Thursday, December 1, 2011
Thursday, December 1, 2011
Construction is well underway on Stage Two of the Lynden Pindling International Airport’s $409.5 million redevelopment, announced Stuart Steeves, president and chief executive officer of the Nassau Airport Development Co (NAD) Wednesday.
“Stage Two construction is now 36 per cent complete and there are 201 workers on site with 66 per cent Bahamian labour today,” Steeves confirmed at a press briefing and site tour. “Overall, the project is 60 per cent complete and progressing on schedule and on budget.”
The redevelopment of LPIA aims to update the airport facilities to world-class standards and expand the airport’s terminal capacity. The work is being carried out in three stages.
Stage One involved the design, construction and opening of a new US Departure Terminal. That stage was completed in February at a cost of $191.1 million. The terminal features the latest in baggage systems, paired with energy conservation and efficiency initiatives, 19 new retail and food outlets, including a 170-seat restaurant with patio dining.
Stage Two began immediately after the new US Departure Terminal was officially opened in March this year. Construction involves the complete refurbishment of the original US Departure Terminal into a new US/International Arrivals Terminal with Bahamian Immigration upstairs and Bahamian Customs downstairs and a new international departure pier, covering a total of 226,000 sq ft.
Stage Two is expected to open in fall 2012. It is expected to cost $140.2 million.
According to Frank Comito, deputy chairman of NAD, Stage Two will be built with the same attention to design, the environment and the use of local materials and workers as the Stage One development was.
“NAD’s board of directors is committed to ensuring that this state-of-the-art airport is developed with precision and care and in a manner that emphasizes sustainability and community benefits,” he said.
The final stage will involve the design construction and opening of a new International and Domestic Departures/Domestic Arrivals Terminal at the location of the existing International Arrivals Hall. Stage Three carries a $72.5-million pricetag and is contingent upon NAD securing financing.

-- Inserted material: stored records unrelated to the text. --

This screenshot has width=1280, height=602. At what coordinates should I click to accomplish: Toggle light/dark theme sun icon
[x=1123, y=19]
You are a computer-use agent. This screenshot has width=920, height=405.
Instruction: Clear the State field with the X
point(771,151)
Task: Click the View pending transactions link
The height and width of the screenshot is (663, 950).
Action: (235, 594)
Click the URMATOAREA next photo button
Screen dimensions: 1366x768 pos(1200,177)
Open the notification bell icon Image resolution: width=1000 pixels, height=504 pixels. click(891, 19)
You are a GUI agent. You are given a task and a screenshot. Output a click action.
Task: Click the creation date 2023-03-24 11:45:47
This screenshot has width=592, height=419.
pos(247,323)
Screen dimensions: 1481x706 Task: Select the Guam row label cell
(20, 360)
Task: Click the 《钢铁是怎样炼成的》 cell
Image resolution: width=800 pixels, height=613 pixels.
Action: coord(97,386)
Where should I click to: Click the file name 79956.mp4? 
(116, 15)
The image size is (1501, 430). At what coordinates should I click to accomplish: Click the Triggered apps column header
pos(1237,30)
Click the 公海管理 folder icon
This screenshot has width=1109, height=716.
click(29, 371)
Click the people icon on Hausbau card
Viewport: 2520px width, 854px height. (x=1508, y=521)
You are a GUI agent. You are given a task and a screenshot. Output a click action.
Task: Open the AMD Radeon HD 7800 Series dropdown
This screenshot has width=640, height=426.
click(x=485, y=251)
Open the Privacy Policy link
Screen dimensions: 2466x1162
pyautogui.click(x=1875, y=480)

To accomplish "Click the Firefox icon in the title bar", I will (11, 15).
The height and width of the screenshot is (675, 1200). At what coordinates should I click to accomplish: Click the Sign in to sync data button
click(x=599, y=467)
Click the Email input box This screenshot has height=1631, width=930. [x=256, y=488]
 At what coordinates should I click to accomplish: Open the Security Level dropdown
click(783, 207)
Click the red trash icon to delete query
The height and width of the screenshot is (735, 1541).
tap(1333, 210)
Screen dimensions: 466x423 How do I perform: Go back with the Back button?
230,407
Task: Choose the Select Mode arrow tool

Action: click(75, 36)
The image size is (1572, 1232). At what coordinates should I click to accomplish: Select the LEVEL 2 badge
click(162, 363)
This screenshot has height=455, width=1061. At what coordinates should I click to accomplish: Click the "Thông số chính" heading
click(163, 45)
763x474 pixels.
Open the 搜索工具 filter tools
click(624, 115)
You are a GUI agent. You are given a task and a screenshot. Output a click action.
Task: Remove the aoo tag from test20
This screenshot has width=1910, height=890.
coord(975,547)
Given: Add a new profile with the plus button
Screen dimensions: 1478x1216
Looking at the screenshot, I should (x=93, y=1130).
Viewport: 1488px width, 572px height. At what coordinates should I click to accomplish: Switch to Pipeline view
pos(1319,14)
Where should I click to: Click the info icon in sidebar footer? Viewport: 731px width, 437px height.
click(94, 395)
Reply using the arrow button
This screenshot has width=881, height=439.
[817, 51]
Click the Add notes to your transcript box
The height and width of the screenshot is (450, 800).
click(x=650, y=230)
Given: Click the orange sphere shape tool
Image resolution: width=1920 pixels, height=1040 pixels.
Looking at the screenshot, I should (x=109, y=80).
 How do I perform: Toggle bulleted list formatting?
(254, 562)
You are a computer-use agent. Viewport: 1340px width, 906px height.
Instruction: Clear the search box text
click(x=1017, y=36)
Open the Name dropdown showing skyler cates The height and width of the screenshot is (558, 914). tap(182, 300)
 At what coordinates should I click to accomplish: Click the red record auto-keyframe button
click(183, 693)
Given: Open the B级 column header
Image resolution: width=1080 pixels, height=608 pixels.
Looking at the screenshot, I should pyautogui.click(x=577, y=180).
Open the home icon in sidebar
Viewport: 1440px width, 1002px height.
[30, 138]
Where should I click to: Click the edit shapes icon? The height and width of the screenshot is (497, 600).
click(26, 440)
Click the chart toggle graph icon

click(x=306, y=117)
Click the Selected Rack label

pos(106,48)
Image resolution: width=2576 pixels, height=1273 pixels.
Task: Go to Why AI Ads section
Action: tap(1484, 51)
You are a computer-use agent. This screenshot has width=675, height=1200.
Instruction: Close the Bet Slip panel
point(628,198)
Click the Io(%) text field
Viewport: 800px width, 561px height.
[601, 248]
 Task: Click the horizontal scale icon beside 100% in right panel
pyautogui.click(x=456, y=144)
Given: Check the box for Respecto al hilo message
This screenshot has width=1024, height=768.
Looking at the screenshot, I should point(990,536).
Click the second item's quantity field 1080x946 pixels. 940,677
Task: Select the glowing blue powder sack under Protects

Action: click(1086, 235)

To date, NAD has raised $582 million in four separate transactions. It currently has just over $346 million outstanding, according to Paul Ward, vice president of finance and chief financial officer.
“The key objectives of our financing structure were, and will be, to maintain competitive rates, ensure no government guarantees are required and to maintain an investment grade credit rating,” said Ward.
He noted that the airport has not been immune to the global economic slowdown.
“During our 2011 fiscal year LPIA handled 3.1 million passengers, basically flat from the prior year, but down from the 3.4 million passengers handled in the 2008 fiscal year,” said Ward.
“In spite of the cyclical decline and the ongoing economical challenges, the long-term projection is for passengers at LPIA to increase to 5.8 million by 2025. The terminal redevelopment will indeed enable us to realize this growth potential.”
With the new facilities comes an opportunity for expanded air service, said Steeves.
NAD is working closely with partners at the Ministry of Tourism and Aviation, the Nassau/Paradise Island Promotion Board and the Bahamas Hotel Association to encourage carriers to increase their service and frequencies to Nassau and Paradise Island.
NAD is the host of the 2012 Routes Americas forum in February, where it hopes to showcase The Bahamas as a leading destination to key airline decision makers.
“They will be able to see first hand our world-class resorts and the infrastructure investment in Nassau, including road improvements and BahaMar and of course, the airport improvements that support additional airlift to our destination,” he said.
“While we are working hard to create a world-class airport, we are focused on ensuring the service experience is also world classs.”